“She kept on, kept on. Finally told me, said: I dont like the way this country is headed. I want my granddaughter to be able to have an abortion. And I said well mam I dont think you got any worries about the way the country is headed. The way I see it goin I dont have much doubt but what she’ll be able to have an abortion. I’m goin to say that not only will she be able to have an abortion, she’ll be able to have you put to sleep. Which pretty much ended the conversation.”
— Sheriff Ed Tom Bell in Cormac McCarthy’s No Country For Old Men.
The Guardian reported new rules facilitated involuntary euthanasia for the Dutch elderly following a recent court case in which the euthanizing doctor was acquitted of murdering an elderly patient who did not want the needle.
Doctors euthanising a patient with severe dementia may slip a sedative into their food or drink if there are concerns they will become “disturbed, agitated or aggressive”, under a change to the codes of practice in the Netherlands.

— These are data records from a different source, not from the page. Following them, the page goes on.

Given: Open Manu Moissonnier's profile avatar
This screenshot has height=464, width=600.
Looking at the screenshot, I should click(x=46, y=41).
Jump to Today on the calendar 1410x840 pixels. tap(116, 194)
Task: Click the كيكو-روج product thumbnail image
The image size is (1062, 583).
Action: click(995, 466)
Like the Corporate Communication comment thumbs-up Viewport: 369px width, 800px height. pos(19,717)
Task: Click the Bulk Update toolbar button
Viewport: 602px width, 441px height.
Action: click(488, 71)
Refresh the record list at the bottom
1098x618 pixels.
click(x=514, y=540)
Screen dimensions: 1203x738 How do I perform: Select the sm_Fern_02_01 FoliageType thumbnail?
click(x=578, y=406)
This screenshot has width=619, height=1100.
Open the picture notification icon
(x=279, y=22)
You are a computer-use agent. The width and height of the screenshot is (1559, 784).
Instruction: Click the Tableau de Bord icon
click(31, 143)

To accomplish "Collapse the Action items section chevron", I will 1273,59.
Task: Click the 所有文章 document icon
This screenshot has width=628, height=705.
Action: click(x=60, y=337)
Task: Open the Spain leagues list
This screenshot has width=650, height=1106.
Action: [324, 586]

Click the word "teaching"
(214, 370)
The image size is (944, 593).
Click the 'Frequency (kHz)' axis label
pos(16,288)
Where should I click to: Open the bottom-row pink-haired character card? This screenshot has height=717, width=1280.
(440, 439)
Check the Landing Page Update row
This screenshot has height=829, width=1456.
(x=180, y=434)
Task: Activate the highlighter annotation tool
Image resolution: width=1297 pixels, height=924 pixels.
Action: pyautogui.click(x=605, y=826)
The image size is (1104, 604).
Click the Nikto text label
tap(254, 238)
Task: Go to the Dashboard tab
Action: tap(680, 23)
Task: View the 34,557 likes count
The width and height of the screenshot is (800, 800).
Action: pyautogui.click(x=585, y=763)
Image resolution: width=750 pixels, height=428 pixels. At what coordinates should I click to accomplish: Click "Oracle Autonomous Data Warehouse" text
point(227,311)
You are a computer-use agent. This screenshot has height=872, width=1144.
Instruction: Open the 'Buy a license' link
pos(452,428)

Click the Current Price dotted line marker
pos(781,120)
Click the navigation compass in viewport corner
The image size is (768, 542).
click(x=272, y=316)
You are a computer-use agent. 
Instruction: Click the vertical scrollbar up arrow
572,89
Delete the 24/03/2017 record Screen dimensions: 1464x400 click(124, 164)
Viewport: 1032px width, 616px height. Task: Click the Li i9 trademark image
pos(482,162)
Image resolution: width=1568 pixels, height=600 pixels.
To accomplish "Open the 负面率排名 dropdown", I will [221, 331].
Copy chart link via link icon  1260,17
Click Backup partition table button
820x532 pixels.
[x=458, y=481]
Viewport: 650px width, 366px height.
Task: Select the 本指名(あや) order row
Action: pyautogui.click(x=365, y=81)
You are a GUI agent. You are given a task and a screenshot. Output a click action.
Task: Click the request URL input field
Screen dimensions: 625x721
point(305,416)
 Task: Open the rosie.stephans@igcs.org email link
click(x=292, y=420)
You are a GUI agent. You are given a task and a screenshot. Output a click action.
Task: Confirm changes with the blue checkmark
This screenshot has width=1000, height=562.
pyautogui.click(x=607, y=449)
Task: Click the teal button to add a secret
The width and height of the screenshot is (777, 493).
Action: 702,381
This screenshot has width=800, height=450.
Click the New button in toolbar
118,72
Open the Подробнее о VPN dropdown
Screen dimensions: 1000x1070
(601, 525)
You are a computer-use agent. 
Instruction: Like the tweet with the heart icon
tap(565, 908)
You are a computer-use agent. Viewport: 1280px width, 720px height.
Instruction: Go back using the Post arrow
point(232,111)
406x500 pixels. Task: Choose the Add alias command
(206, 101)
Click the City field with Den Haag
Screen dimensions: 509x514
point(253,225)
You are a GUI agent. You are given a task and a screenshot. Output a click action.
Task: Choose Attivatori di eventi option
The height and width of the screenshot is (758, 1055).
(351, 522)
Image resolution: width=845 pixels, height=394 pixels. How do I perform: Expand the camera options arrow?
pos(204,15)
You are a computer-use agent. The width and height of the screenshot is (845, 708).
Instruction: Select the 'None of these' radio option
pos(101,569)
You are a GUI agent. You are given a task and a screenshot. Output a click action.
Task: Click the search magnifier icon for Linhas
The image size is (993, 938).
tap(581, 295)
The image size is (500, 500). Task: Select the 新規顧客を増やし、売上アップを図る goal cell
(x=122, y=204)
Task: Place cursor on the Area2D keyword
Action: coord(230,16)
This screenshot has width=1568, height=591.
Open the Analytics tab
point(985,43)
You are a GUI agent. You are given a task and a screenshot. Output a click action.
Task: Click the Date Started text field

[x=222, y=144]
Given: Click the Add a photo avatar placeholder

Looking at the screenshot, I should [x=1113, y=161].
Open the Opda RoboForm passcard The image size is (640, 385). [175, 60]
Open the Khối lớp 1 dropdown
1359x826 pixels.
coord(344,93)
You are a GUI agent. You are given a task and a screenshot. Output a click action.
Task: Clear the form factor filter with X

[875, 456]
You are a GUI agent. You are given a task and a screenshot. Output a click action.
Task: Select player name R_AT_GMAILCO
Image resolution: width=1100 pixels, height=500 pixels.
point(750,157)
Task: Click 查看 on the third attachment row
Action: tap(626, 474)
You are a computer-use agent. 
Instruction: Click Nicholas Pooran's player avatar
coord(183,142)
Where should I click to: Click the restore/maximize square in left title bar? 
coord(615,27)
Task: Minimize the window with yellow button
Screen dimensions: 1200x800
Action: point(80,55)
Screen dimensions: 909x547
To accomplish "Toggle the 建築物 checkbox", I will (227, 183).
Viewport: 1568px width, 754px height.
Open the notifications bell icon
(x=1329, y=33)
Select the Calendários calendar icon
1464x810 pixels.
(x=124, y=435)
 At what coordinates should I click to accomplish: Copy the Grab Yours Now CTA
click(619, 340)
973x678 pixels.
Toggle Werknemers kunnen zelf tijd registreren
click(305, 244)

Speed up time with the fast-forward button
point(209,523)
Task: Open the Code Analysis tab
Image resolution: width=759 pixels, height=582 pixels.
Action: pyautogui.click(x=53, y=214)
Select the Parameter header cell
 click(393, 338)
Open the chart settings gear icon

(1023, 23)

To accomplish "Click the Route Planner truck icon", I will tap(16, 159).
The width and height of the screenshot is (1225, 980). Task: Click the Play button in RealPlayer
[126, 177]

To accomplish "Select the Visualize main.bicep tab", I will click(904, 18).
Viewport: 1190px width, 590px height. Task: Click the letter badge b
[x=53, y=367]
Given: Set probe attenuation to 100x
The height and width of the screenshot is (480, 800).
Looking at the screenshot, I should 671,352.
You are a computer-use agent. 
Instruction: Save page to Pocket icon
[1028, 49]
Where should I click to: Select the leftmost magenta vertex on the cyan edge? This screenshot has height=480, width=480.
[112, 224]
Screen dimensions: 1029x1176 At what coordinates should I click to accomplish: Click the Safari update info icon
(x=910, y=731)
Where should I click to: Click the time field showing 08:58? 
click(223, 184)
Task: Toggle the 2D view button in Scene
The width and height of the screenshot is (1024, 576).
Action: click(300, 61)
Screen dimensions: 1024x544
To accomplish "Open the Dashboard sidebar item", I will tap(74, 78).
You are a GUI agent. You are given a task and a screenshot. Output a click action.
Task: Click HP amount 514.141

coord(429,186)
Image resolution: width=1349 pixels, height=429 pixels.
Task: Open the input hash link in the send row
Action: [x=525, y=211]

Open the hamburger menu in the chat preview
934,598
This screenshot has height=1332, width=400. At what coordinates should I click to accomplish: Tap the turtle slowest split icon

The review committee for cases of euthanasia refreshed its guidance in response to the case of a former nursing home doctor, Marinou Arends, who was prosecuted for murder and cleared after putting a sedative in her 74-year-old patient’s coffee before giving a lethal injection.
Arends was given a written reprimand by the Dutch medical board for acting on the basis of two “advance directives” in which the patient said only that she wished to die when she considered the time was right.
But in April the supreme court ruled that no laws had been broken and dismissed the medical board’s decision, ruling that if a patient is no longer capable of giving assent, a doctor need not take a literal interpretation of an advance directive if the circumstances do not match the eventual scenario.
In response to the court, Jacob Kohnstamm, the chair of the euthanasia review committee, said his body needed to update its code for doctors involved in euthanasia.
The new code says that in cases where a patient has advanced dementia, “it is not necessary for the doctor to agree with the patient the time or manner in which euthanasia will be given”.
Roman Catholic fsspx news described the case.
This astonishing decision follows a judgment of the Supreme Court of the Netherlands last April, which decided to clear of all suspicion a doctor who had sedated his patient in order to eliminate her without her knowledge.
The facts date back to 2016. The practitioner – named Marinou Arends – was convicted of murder after euthanizing a patient with advanced Alzheimer’s disease.
The latter reportedly initially indicated that she wished to be euthanized, in case she was transferred to a retirement home. The patient later retracted, indicating on several occasions that she no longer wanted euthanasia performed on her.
Notwithstanding this about-face, Marinou Arends quite simply ended the days of his patient, without her knowing, after giving her a sedative mixed in her coffee.
Here is where we fall tip over into horror: the sedative did not have the desired effect and the poor woman tried to pull her arm away from the fatal needle; and it was with the muscular help of the patient’s son-in-law that the doctor was able to carry out the killing.
In a far-reaching judgment, for which its members will have to answer before history, the Supreme Court overturned the murder conviction and cleared Arends.